*To do*: Word for word, copy all of the entries.

*Data in this exercise*:
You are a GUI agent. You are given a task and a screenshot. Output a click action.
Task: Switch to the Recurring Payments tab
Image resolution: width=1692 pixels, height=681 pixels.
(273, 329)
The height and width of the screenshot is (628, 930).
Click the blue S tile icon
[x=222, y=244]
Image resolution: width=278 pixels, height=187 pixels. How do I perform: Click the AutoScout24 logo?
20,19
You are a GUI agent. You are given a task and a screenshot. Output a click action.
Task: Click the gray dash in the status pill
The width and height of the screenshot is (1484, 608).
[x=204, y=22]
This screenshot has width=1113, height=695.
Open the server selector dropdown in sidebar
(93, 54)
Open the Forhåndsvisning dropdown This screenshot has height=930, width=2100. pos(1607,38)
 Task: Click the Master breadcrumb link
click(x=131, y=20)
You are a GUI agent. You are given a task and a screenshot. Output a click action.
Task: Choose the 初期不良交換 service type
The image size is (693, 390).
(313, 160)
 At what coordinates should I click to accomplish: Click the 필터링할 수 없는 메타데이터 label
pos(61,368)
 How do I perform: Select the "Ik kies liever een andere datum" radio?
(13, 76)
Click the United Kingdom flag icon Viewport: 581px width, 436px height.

*Response to this exercise*:
You are a GUI agent. You are given a task and a screenshot. Output a click action.
Task: Switch to the Recurring Payments tab
Image resolution: width=1692 pixels, height=681 pixels.
(273, 329)
The height and width of the screenshot is (628, 930).
Click the blue S tile icon
[x=222, y=244]
Image resolution: width=278 pixels, height=187 pixels. How do I perform: Click the AutoScout24 logo?
20,19
You are a GUI agent. You are given a task and a screenshot. Output a click action.
Task: Click the gray dash in the status pill
The width and height of the screenshot is (1484, 608).
[x=204, y=22]
This screenshot has width=1113, height=695.
Open the server selector dropdown in sidebar
(93, 54)
Open the Forhåndsvisning dropdown This screenshot has height=930, width=2100. pos(1607,38)
 Task: Click the Master breadcrumb link
click(x=131, y=20)
You are a GUI agent. You are given a task and a screenshot. Output a click action.
Task: Choose the 初期不良交換 service type
The image size is (693, 390).
(313, 160)
 At what coordinates should I click to accomplish: Click the 필터링할 수 없는 메타데이터 label
pos(61,368)
 How do I perform: Select the "Ik kies liever een andere datum" radio?
(13, 76)
Click the United Kingdom flag icon Viewport: 581px width, 436px height.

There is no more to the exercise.